Ayten Almassri
Benim adım mülteci… Resmiyette “vatansız ve sığınmacı” olarak geçiyor adımız. İnsanlar ise “mülteci” derler bize. Vatanı olan birine “vatansız” demek ne tuhaf değil mi? Oysa çocukluğumun, gençliğimin geçtiği bir vatanım var benim ama vatansızım!
Benim adım mülteci…
Hikayemi merak etmediğinizi biliyorum ama insanım ya, acılarımı anlatmaya ihtiyacım oluyor. Kendi vatanımda benim de bir adım vardı elbette, bakmayın burada mülteci diye anıldığıma. Vatanımda bombalar yağarken adımdan da geçerek kaçtım buralara. Sizin ülkenize gelmek hiç kolay olmadı benim için. Çok çetin yollardan geçerek geldim. Az önce dedim ya adımdan geçerek geldim diye, aslında canımdan da geçmiştim yola çıkarken. Bir umut yaşarım düşüncesiydi beni yola düşüren. Çetin yollar dediğimde aklına gelen o çetin yollar var ya, inan ki onlardan çok daha çetin yollar aştım senin ülkene gelebilmek için. Yolun çetinliği değil, korkuydu beni perişan eden. Ölüm korkusu değil, yanlış anladın. Ölümden de beteri var oralarda. Bir an aklına düşse seni darmadağın edecek şeyler yaşanıyor oralarda…

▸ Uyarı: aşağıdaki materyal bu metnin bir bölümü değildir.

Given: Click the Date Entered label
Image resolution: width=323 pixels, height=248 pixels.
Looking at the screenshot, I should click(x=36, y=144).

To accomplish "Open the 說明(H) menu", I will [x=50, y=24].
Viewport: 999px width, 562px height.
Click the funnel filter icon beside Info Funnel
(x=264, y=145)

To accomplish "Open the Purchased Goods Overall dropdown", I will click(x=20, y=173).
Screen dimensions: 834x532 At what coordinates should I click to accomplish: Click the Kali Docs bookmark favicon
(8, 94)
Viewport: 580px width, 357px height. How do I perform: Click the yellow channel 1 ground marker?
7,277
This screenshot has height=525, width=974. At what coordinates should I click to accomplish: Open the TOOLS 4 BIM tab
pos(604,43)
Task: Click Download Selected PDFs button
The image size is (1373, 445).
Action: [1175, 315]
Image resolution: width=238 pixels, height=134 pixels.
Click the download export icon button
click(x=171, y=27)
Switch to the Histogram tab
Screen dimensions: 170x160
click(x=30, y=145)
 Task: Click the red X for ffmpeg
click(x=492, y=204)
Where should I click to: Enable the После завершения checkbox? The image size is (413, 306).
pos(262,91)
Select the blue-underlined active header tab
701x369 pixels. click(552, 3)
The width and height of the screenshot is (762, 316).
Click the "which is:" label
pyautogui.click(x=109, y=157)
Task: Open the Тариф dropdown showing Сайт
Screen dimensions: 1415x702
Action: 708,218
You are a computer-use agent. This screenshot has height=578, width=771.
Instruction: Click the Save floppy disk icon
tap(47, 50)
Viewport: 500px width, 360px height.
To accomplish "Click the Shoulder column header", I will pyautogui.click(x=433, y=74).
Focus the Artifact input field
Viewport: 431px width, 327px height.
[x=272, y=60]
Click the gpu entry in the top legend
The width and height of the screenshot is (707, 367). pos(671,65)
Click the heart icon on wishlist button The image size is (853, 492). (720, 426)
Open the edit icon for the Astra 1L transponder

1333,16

Biliyorum kızıyorsun bana senin ülkene geldim, seni huzursuz ettim diye ama inan ki ben de istemezdim ülkemi bırakıp burada bu hayatı yaşamayı. Sen hiç istenmeme duygusunu tattın mı? İnşallah tatmazsın. Bu duygunun insana ne kadar ağır geldiğini bilemezsin. Kendi ülkende istenmeyeceğin aklına geldi mi hiç? Gelmedi biliyorum çünkü benim de aklıma gelmemişti…
Benim adım mülteci…
Ben, ailesini bomba yağmurlarından kurtarmak için senin ülkene sığınan bir babayım.
Benim adım mülteci…
Ben, evlatları biraz daha nefes alsınlar diye senin ülkene sığınan bir anneyim.
Benim adım mülteci…
Ben, gözünün önünde bir bombayla babasını kaybeden, başka çaresi olmadığı için senin ülkene sığınan 9 yaşında bir çocuğum.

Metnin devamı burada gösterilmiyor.